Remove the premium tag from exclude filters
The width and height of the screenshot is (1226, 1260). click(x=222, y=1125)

•••

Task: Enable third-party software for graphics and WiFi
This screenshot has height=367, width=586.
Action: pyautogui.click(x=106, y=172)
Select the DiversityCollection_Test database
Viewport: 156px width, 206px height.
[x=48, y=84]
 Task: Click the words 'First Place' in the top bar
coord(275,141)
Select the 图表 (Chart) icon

•••

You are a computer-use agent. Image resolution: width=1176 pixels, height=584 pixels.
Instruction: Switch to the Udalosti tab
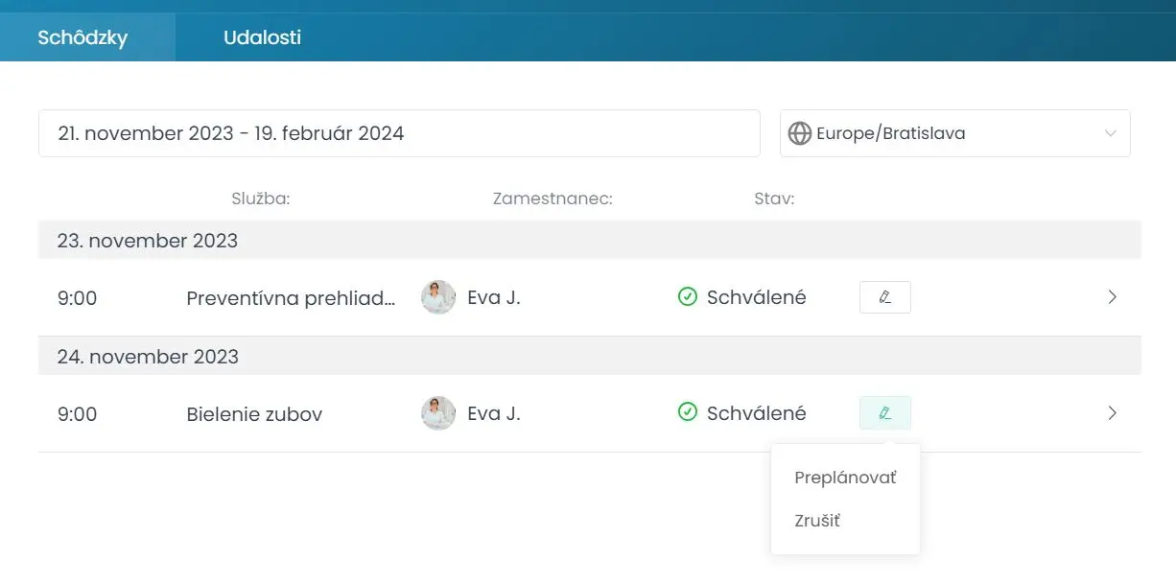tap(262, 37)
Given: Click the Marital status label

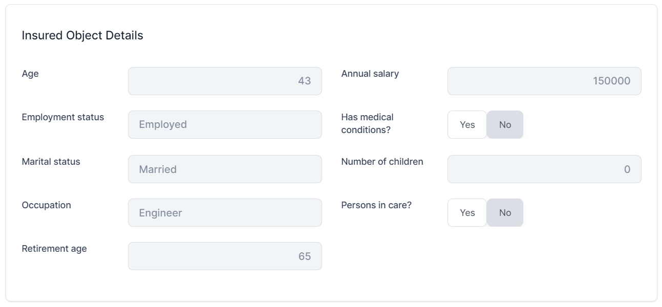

•••

> _Your instructions_
Line for line, output the entries above from the line with "You are a computer-use" to the line with "Given: Click the Marital status label", both included, and nothing more. Skip pictures.

> _Response box_
You are a computer-use agent. Image resolution: width=1176 pixels, height=584 pixels.
Instruction: Switch to the Udalosti tab
tap(262, 37)
Given: Click the Marital status label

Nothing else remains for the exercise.